Reasonable excuse: I was preparing for something of a "solo show" which had a date solidified as early as the beginning of November, and it was obviously important to have the right pieces and reproductions organized and available to sell. This show was NOT in a Boston art gallery, which once again does not feel like any sort of a failure whatsoever to me. The past several years of technology have made success as an artist mean so much more than gallery shows, and have unveiled so many different and unique paths to success. Social media and the explosion of Instagram alone have allowed for thousands to claim success as an artist or maker, and many of these people deomonstrate differents ways to succeed, conventional and unconventional. I've enjoyed taking notes from them and maybe once I have more than ten followers, someday younger artists will be taking notes from me. (Just kidding, I have more than ten, but you know what I mean. There is no "K" after my following amount...yet!)
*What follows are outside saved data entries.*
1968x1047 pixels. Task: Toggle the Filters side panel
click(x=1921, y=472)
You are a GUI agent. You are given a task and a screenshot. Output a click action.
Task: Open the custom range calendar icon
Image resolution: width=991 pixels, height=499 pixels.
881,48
Back to my reasonable excuse... Don't you agree that it was important to have all of my work labeled for sale? I am something of an organizing freak-- all of my pieces have stock numbers and prices clearly labeled on the back, finished drawings get varnished and immediately inserted to a protective bag, and I have a long referencial computer document that lists all of it. I can't help it, I have a background in retail and need to know where things are and how much they cost. The notion that artists are disorganized is a total stereotype.
Furthermore, the fact that my show was not in an established fine art gallery was a total plus, because the night was comfortable and casual for my guests, and I didn't have to split my profit 50/50 with anyone! I mean, that is sweet, you have to admit. Instead, I donated a percentage of my proceeds to a local charity which extracted the holiday spirirt out of everyone. I had a comfortable space where my friends, coworkers and I could mingle, guzzle champagne (just kidding again-- I honestly had zero time to guzzle, but wish I had!) and talk about ME. Which was sort of uncomfortable thinking back on it, because I'm not used to all of that attention. But the major plus I'm trying to get to here is that I know a lot of people who would inquire about what I make but never got to see it in person. It was the perfect outlet to show those curious friends and acquaintances what I'm all about.
So now you know WHY I did not make it to 100 pieces this time. But what came out of the 70 I did make? So much. Each little journey influenced the next, but was never repeated. I grew tired of styles and felt comfortable switching to something opposite the very next day. Except it never really is opposite. I solidified some elements of design that attract and interest me the most: line, implied marks, and transperency. I discovered new color combinations I'll use for the rest of my life. I realize more firmly now that unconventional color combinations make me really excited about art, in all realms, media, and time periods. They were truly rewarding 70 days. I can't wait to go for the 100 again, probably sometime later this year.